- Data excerpts

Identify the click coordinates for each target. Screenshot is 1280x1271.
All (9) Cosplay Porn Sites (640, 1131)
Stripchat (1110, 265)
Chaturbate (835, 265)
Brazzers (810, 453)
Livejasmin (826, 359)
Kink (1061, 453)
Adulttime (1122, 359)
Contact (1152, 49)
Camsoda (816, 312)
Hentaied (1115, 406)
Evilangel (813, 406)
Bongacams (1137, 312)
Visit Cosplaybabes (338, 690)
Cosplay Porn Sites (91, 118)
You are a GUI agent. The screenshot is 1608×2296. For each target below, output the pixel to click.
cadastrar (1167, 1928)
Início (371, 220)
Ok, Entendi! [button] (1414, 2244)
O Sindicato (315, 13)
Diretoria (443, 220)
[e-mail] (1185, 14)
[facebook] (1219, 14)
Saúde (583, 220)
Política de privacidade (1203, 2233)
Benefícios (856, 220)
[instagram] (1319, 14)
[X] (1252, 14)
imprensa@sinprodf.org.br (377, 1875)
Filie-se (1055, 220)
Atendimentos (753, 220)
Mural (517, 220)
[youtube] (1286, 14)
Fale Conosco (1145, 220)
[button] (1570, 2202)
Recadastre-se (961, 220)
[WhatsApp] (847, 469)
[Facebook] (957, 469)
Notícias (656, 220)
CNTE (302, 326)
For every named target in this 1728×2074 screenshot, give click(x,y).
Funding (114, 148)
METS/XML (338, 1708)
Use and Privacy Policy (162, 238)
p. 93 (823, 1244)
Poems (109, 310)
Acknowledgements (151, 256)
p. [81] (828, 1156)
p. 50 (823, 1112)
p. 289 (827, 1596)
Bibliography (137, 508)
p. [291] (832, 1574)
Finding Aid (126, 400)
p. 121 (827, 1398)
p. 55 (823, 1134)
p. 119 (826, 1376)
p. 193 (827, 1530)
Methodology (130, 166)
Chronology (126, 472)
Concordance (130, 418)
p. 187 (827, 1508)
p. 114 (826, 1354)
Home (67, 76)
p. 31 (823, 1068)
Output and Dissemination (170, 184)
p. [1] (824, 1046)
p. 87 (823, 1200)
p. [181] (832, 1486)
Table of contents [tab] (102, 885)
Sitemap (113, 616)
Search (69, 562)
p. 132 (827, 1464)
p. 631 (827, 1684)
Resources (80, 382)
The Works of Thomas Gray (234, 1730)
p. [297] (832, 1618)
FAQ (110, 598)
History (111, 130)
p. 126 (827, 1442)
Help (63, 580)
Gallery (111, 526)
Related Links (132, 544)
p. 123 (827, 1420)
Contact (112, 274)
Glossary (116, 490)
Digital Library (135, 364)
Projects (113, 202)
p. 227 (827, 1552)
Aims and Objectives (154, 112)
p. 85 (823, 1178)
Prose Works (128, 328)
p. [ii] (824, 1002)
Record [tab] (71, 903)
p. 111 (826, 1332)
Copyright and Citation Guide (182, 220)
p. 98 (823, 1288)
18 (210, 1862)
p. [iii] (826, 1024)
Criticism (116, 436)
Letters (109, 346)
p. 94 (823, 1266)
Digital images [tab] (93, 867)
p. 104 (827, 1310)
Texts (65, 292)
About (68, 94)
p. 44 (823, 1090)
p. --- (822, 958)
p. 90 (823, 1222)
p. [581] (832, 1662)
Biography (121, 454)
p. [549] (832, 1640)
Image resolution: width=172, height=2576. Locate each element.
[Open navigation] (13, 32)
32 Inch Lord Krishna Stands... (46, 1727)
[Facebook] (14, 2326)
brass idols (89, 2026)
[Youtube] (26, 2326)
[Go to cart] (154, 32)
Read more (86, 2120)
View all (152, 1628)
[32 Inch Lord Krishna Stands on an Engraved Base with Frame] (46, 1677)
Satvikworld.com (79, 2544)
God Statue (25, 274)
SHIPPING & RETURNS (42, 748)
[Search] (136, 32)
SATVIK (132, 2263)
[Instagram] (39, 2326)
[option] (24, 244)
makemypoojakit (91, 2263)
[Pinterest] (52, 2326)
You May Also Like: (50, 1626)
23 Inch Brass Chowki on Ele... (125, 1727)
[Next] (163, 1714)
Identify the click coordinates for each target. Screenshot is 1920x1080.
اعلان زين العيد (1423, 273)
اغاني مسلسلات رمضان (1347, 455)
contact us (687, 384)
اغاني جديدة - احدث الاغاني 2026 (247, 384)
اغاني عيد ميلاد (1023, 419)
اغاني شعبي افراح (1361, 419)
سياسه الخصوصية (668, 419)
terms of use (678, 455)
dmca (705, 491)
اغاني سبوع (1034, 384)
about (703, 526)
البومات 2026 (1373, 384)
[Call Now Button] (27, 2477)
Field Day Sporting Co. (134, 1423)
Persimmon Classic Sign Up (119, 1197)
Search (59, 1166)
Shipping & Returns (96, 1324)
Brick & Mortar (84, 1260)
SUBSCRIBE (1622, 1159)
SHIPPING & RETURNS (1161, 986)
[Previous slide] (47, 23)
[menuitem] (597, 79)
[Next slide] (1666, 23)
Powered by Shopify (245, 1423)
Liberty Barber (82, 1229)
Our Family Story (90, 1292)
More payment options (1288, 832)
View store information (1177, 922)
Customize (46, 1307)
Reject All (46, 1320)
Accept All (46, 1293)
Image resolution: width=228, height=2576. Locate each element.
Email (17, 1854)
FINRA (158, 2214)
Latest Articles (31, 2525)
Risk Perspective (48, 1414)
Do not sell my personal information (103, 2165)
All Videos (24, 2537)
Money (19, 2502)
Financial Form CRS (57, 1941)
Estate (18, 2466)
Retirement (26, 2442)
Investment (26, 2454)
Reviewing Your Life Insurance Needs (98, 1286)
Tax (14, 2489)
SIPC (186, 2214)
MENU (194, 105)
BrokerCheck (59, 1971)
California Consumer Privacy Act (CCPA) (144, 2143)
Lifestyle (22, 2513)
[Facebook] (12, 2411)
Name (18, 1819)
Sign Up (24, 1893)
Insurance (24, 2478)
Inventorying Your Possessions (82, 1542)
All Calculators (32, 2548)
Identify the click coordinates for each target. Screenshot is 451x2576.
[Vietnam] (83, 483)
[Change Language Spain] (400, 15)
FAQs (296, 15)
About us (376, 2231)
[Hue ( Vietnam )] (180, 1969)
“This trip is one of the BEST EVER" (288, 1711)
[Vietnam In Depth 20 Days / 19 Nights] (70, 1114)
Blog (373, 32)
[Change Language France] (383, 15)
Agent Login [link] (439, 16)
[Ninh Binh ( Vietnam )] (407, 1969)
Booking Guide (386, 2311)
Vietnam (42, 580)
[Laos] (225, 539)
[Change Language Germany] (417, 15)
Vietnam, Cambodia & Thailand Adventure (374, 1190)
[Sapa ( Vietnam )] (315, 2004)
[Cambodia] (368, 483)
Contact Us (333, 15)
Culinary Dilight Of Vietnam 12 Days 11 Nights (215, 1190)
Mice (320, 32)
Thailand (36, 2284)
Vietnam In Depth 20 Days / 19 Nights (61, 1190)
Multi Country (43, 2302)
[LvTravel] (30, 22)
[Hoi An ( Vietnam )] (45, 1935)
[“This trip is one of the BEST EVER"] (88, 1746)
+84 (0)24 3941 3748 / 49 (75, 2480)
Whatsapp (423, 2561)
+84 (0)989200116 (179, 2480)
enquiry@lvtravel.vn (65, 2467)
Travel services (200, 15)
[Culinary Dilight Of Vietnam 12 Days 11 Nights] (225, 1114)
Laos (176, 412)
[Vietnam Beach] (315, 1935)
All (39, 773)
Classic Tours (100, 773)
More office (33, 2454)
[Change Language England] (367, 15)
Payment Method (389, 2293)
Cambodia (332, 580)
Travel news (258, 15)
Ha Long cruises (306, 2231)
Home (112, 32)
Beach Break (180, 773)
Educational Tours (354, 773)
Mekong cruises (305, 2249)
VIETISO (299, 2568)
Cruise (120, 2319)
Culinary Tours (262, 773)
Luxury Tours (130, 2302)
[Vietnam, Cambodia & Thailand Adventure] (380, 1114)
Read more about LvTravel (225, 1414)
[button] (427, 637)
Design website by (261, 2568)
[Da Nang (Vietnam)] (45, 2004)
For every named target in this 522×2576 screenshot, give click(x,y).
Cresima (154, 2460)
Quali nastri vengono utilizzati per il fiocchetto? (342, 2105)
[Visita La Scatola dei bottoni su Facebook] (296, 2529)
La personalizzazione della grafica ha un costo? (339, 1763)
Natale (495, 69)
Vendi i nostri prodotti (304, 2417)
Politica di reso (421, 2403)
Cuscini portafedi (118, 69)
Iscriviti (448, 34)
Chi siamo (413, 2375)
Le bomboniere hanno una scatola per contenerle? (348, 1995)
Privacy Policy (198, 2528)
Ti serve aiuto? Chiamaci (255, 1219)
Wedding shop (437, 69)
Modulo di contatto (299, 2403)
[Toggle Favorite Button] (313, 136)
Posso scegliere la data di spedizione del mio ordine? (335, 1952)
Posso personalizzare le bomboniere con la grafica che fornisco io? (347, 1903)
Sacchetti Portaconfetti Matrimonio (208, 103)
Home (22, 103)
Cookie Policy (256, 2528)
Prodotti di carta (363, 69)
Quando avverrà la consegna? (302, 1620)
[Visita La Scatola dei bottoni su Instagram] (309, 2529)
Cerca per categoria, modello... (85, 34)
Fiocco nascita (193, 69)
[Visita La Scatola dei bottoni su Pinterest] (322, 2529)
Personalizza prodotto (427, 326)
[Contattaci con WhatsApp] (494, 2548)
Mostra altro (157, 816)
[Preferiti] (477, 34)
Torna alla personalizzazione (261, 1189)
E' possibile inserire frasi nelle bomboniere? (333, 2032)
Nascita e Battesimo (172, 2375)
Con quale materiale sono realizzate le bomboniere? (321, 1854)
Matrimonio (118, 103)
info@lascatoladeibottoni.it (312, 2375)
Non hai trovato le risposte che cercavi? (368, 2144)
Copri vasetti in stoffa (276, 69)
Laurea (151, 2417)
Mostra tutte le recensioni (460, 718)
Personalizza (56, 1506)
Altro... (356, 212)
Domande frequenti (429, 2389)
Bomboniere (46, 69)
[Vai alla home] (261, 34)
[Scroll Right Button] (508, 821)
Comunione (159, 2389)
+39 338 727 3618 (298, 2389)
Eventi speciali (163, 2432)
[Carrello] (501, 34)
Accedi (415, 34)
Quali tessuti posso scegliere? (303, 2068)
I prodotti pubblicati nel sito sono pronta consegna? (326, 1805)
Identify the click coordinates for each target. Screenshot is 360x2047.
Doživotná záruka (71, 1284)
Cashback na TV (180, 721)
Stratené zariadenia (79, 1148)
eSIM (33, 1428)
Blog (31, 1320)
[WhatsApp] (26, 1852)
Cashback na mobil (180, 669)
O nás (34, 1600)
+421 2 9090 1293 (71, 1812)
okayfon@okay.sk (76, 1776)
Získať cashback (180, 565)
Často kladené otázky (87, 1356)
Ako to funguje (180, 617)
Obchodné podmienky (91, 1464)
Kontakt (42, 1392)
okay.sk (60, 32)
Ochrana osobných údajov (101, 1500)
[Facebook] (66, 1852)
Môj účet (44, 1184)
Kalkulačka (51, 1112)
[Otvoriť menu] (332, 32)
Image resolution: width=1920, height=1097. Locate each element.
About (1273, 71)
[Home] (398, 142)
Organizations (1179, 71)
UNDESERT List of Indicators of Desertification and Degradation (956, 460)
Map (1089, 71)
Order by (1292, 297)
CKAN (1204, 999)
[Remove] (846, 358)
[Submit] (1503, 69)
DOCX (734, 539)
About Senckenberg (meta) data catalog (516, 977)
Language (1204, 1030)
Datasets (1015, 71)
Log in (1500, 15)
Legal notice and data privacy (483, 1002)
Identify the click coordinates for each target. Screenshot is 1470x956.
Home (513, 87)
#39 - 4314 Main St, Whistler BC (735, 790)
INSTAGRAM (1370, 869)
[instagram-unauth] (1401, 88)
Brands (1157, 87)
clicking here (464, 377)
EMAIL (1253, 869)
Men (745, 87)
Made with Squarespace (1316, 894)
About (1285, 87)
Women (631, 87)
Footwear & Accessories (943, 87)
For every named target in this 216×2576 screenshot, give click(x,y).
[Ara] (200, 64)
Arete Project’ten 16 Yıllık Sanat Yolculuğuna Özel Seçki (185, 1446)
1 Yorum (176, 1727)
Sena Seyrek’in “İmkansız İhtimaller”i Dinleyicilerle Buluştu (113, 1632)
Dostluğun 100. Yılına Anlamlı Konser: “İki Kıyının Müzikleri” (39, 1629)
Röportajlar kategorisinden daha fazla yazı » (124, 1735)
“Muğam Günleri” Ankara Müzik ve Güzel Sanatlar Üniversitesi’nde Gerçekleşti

- What the task asks
Output exactly one stretch of the listing: from the line containing "[Vietnam In Depth" through the line containing "Quali nastri vengono", both end lines included.

- The answer
[Vietnam In Depth 20 Days / 19 Nights] (70, 1114)
Blog (373, 32)
[Change Language France] (383, 15)
Agent Login [link] (439, 16)
[Ninh Binh ( Vietnam )] (407, 1969)
Booking Guide (386, 2311)
Vietnam (42, 580)
[Laos] (225, 539)
[Change Language Germany] (417, 15)
Vietnam, Cambodia & Thailand Adventure (374, 1190)
[Sapa ( Vietnam )] (315, 2004)
[Cambodia] (368, 483)
Contact Us (333, 15)
Culinary Dilight Of Vietnam 12 Days 11 Nights (215, 1190)
Mice (320, 32)
Thailand (36, 2284)
Vietnam In Depth 20 Days / 19 Nights (61, 1190)
Multi Country (43, 2302)
[LvTravel] (30, 22)
[Hoi An ( Vietnam )] (45, 1935)
[“This trip is one of the BEST EVER"] (88, 1746)
+84 (0)24 3941 3748 / 49 (75, 2480)
Whatsapp (423, 2561)
+84 (0)989200116 (179, 2480)
enquiry@lvtravel.vn (65, 2467)
Travel services (200, 15)
[Culinary Dilight Of Vietnam 12 Days 11 Nights] (225, 1114)
Laos (176, 412)
[Vietnam Beach] (315, 1935)
All (39, 773)
Classic Tours (100, 773)
More office (33, 2454)
[Change Language England] (367, 15)
Payment Method (389, 2293)
Cambodia (332, 580)
Travel news (258, 15)
Ha Long cruises (306, 2231)
Home (112, 32)
Beach Break (180, 773)
Educational Tours (354, 773)
Mekong cruises (305, 2249)
VIETISO (299, 2568)
Cruise (120, 2319)
Culinary Tours (262, 773)
Luxury Tours (130, 2302)
[Vietnam, Cambodia & Thailand Adventure] (380, 1114)
Read more about LvTravel (225, 1414)
[button] (427, 637)
Design website by (261, 2568)
[Da Nang (Vietnam)] (45, 2004)
For every named target in this 522×2576 screenshot, give click(x,y).
Cresima (154, 2460)
Quali nastri vengono utilizzati per il fiocchetto? (342, 2105)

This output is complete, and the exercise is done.